Osmanlı İmparatorluğu’nun iskân ve sürgün politikalarının en önemli özelliği etnik ve dinsel nüfus yoğunlaşmalarını karıştırarak önlemekti. Toprak kayıplarının başladığı dönemlerde ordunun terk ettiği yerlerdeki Müslüman ve Türk nüfus da geri çekilmiş böylece sürekli bir muhaceret sorunu yaşanmıştı. Özellikle Rus Çarlığı’nın yayılma ve çekilme politikaları Osmanlı ile benzerlik taşıdığından savaşlar sonucu karşılıklı göçler yaşanıyordu. Mesela 1783’te Kırım’ın işgali sonucu, Tatar Müslümanlar kitlesel olarak Osmanlı topraklarına göç ediyorlardı. Balkanlar’dan Kafkaslar’a kadar Ruslara karşı alınan her yenilgi İmparatorluğa göç eden Müslüman nüfusu artırmaktaydı. Abdülhamit, bu artıştan memnundu. Ruslar açısından ise bu durum boşalan yerlere Hıristiyan nüfus iskân edilmesi fırsatı yaratmıştı. Nitekim Osmanlı tebaası Rum ve Ermenilerin bu yerlere göç etmesi teşvik edildi.

10 Temmuz 1908’de Abdülhamit’in Anayasa’yı ilan etmesi mutlakıyetin ağır baskısından kurtulan Hıristiyan halkı başlangıçta sevindirmişti. Ancak çok geçmeden “Girit’i Birleştirme” girişimleri nedeniyle İstanbul, İzmir ve Selanik’teki Rumlara karşı yağma ve tehcir hareketleri başladı. İttihat ve Terakki, eğitimden ticarete Türkleştirme ve Müslümanlaştırmayı hedefliyor, Almanya’nın çıkarları ve yönlendirmeleriyle İmparatorluğun can damarları kesiliyordu.

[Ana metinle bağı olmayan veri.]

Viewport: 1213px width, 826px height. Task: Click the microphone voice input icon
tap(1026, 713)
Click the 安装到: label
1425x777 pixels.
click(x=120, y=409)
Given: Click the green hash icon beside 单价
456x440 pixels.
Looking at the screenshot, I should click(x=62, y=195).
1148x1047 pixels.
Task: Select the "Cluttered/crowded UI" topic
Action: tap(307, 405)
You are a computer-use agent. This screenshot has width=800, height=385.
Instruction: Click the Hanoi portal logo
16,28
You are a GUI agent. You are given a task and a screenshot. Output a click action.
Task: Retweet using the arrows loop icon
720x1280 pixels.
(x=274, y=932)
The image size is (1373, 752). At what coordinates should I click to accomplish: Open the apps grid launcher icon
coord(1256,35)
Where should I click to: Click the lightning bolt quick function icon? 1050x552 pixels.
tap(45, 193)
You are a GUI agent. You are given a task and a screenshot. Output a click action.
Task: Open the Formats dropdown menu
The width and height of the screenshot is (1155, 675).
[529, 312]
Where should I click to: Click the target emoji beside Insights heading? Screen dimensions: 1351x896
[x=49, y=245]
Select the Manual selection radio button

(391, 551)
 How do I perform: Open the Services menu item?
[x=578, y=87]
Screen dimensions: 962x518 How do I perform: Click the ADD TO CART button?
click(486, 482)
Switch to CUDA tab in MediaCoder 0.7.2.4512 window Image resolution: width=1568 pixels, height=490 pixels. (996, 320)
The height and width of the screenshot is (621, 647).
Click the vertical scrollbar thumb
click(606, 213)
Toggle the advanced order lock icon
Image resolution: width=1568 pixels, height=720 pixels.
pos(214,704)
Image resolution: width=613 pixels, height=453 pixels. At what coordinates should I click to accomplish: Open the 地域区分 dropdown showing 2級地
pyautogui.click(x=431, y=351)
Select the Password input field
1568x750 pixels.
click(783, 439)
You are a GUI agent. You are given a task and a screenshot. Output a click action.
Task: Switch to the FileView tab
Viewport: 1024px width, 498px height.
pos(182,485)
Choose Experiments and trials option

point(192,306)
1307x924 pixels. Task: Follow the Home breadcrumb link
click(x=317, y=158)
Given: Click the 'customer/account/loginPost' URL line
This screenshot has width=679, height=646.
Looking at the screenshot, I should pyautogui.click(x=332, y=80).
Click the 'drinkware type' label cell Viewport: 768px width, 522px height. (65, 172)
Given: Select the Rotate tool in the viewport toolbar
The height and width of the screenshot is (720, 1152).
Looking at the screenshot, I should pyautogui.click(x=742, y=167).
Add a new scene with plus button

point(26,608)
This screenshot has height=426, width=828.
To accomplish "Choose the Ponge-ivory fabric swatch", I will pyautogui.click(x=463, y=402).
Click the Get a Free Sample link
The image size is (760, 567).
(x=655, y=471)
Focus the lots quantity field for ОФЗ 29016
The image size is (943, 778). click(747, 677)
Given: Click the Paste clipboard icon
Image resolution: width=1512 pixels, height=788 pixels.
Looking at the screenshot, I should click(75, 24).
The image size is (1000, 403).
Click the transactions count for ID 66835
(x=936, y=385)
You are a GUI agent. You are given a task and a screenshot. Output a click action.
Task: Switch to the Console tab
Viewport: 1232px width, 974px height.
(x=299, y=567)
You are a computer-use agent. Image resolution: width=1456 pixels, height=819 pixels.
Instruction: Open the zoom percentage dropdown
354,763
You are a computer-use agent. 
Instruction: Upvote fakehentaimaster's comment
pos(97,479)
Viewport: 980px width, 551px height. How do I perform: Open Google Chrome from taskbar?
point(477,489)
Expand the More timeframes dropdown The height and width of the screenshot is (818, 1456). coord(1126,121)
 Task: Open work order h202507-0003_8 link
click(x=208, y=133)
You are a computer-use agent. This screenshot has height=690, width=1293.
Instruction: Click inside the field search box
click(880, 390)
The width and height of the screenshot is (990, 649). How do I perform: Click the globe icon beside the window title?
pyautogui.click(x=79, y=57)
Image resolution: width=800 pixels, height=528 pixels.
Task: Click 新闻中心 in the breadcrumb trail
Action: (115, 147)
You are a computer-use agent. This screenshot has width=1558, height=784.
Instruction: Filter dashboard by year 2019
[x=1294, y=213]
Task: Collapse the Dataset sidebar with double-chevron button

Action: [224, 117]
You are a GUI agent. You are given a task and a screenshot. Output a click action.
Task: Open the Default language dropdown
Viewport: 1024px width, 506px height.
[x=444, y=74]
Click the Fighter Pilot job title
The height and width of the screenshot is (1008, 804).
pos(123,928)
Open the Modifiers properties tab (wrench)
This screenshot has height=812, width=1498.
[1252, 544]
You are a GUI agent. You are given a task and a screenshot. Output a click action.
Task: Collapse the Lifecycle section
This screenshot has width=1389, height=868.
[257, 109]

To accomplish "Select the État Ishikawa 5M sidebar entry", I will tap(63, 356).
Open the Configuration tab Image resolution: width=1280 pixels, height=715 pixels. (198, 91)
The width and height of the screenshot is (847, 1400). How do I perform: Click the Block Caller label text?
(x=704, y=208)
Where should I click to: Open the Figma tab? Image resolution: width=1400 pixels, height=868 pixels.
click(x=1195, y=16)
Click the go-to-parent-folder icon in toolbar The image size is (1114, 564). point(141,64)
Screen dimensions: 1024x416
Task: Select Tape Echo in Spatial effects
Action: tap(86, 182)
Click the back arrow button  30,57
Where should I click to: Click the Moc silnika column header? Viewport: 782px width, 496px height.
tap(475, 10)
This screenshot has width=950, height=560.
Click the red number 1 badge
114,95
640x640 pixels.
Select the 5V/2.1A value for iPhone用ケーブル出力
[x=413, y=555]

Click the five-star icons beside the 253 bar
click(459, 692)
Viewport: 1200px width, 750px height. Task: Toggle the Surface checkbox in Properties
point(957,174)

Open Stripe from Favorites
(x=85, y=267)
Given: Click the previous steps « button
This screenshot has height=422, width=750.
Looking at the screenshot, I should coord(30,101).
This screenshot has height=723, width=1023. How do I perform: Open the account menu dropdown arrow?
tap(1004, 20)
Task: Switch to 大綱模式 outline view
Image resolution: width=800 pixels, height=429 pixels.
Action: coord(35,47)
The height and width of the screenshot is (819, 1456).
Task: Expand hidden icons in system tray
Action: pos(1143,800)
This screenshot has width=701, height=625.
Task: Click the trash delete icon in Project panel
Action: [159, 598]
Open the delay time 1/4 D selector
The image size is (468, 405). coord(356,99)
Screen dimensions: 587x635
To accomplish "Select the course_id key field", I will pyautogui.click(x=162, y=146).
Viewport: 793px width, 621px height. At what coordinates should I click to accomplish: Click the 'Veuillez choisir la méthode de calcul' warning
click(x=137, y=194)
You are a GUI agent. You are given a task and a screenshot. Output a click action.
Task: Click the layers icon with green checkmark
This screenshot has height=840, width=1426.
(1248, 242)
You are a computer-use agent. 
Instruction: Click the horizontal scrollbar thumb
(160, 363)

Rıza Nur hatıratında Topal Osman ile yaptığı bir konuşmayı şöyle anlatmakta. “‘Ağa Pontusu iyi temizle’ dedim ‘temizliyorum’ dedi. ‘Rum köylerinde taş üstünde taş bırakma’ dedim. ‘Öyle yapıyorum ama, kiliseleri ve iyi binaları lazım olur diye saklıyorum’ dedi. ‘Onları da yık, hatta taşlarını uzaklara yolla, dağıt. Ne olur ne olmaz, bir daha burada kilise vardı diyemesinler’ dedim. ‘Sahi öyle yapalım. Bu kadar akıl edemedim’ dedi.” Topal Osman fiilî Giresun Belediye Başkanlığı (daha sonra cumhurbaşkanlığı muhafız alay komutanı), Rıza Nur ise Osmanlı Meclisi’nde milletvekilliği yaptı (daha sonra milletvekili ve bakan). Doğu Karadeniz’de birkaç kilise dışında Rumlara ait hiçbir şey bırakılmadı. Ayni uygulamalar Ermenilerin yoğun yaşadıkları bölgelerde de yapıldı, böylece kültürel izler de yok edildi.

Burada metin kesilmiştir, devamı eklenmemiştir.